Даже на ночь под подушку приказывал он класть хлеба: «Найдет на тебя уныние да раздумье, матушка, а вы хлебушка-то и выньте да и кушайте, уныние-то и пройдет, хлебушек-то и прогонит его, и сон после труда вам хороший даст он, матушка».

И когда после строгая стряпуха стала отказывать сестрам в хлебе, ссылаясь на распоряжение настоятельницы, батюшка призвал ее, строго выговорил и даже добавил:

— Пусть начальница-то говорит (о бережливости), а ты бы потихоньку давала да не запирала: тем бы и спаслась!

Или вот еще более умилительный случай, даже точно и не подобающий для монашествующих... Но батюшка знал, что делал, по прозорливости своей, чтобы развеселить своих унывших сирот.

────────────────────

### [Задание 1]
Замените в тексте о батюшке и хлебе для сестер «батюшка» на «старец» и приведите отрывок от «Даже на ночь» до «бы и спаслась!».
### [Задание 2]
Продолжите текст о батюшке и хлебе для сестер после его последнего предложения.
Записи к этому заданию отношения не имеют.

### [Предоставленные записи]
────────────────────

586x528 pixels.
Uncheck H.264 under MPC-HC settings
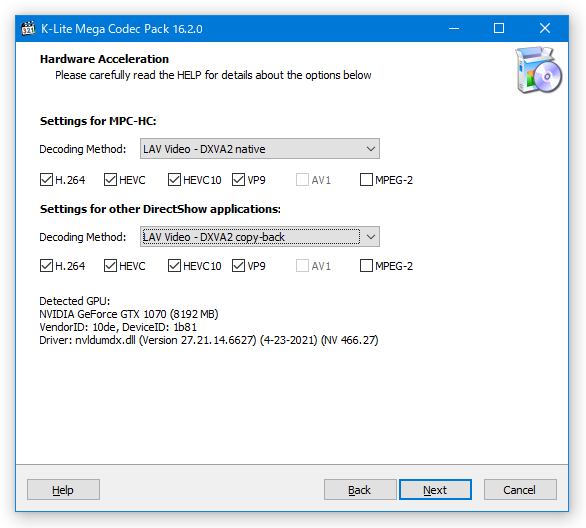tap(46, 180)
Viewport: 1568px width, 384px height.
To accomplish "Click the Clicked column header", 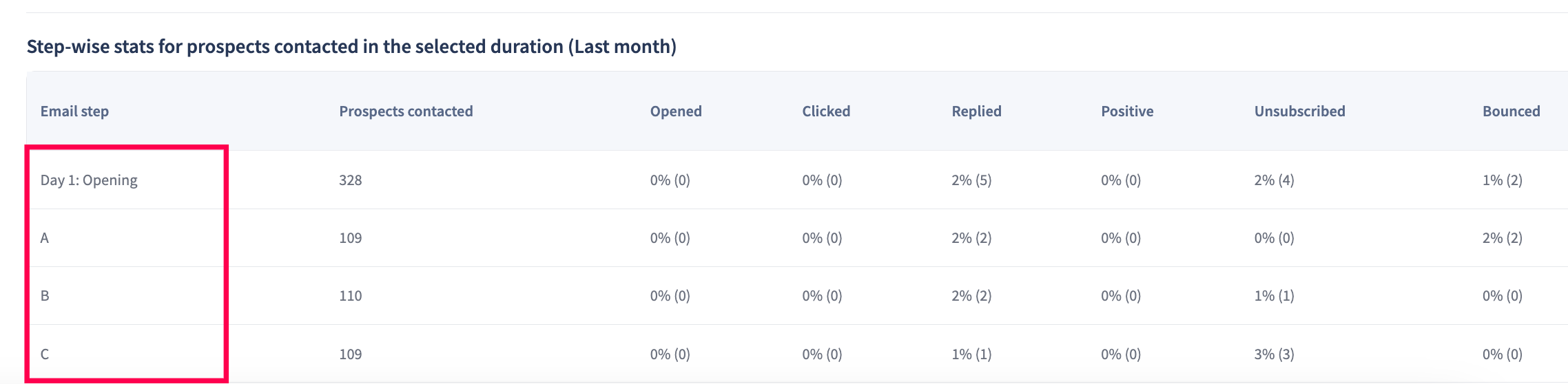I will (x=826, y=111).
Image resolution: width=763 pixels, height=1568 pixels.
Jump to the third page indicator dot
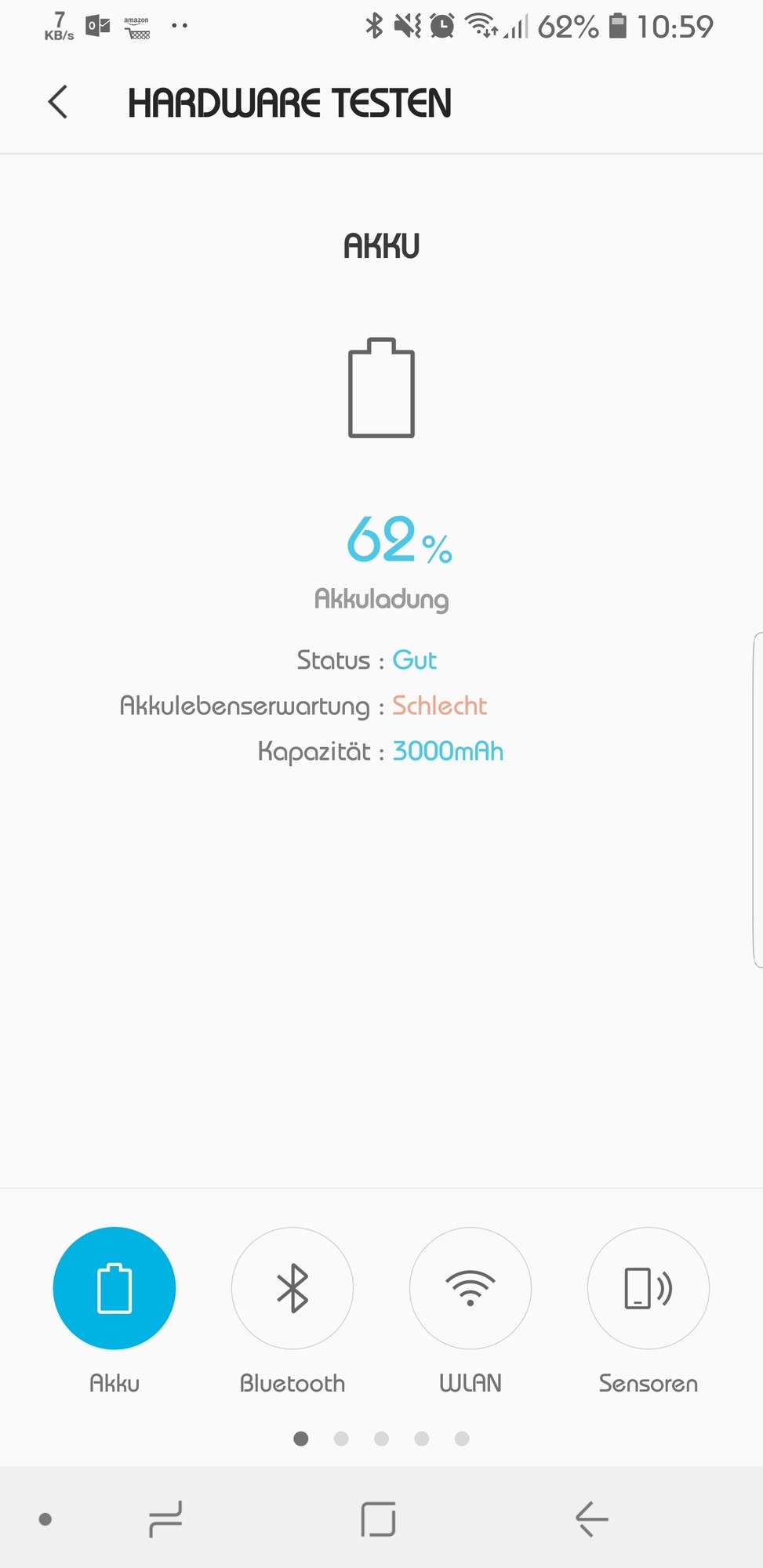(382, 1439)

────────────────────

### [Результат выполнения 1]
Даже на ночь под подушку приказывал он класть хлеба: «Найдет на тебя уныние да раздумье, матушка, а вы хлебушка-то и выньте да и кушайте, уныние-то и пройдет, хлебушек-то и прогонит его, и сон после труда вам хороший даст он, матушка».

И когда после строгая стряпуха стала отказывать сестрам в хлебе, ссылаясь на распоряжение настоятельницы, старец призвал ее, строго выговорил и даже добавил:

— Пусть начальница-то говорит (о бережливости), а ты бы потихоньку давала да не запирала: тем бы и спаслась!

### [Результат выполнения 2]
«Раз мы с Акулиной Васильевной, — рассказывает старица Варвара Ильинична, — пришли к батюшке. Долго что-то он говорил ей наедине, все в чем-то убеждал, но видно, она не послушалась. Он вышел и говорит: “Вынь из моего ковчега (так называл свой гробик) сухарей”. Навязал их целый узел, отдал Акулине, а другой узел мне. Потом насыпал целый мешок сухарей, да и начал бить его палкой. А мы смеемся, так и катаемся со смеху. Батюшка взглянул на нас, да еще пуще его бьет. А мы знать — ничего не понимаем. Потом завязал его батюшка да и повесил на шею Акулине и велел нам идти в обитель. После уж поняли, как эта сестра Акулина Васильевна вышла из обители и в миру терпела страшные побои. Она потом опять поступила к нам и скончалась в Дивееве». А потом наговорили на самое Варвару Ильиничну, и настоятельница общины матери Александры, Ксения Михайловна, выслала ее из монастыря своего.

«Я все плакала, да и пошла к батюшке Серафиму: все ему рассказала. Сама плачу, стою пред ним на коленях. А он смеется, да так ручками и сшибается (т. е. хлопает рука об руку). Стал молиться и приказал мне идти к своим девушкам на мельницу, к начальнице Прасковье Степановне. Она, по его благословению, и оставила меня у себя.

После именно эта сестра видела, как у батюшки на лице сидели мухи, а по лицу бежала кровь ручьями. Она хотела их смахнуть, но батюшка запретил ей:

— Не тронь их, радость моя: всякое дыхание да хвалит Господа!»

После такой терпеливости невольно наши скорби покажутся легкими.

И сколько таких утешительных случаев!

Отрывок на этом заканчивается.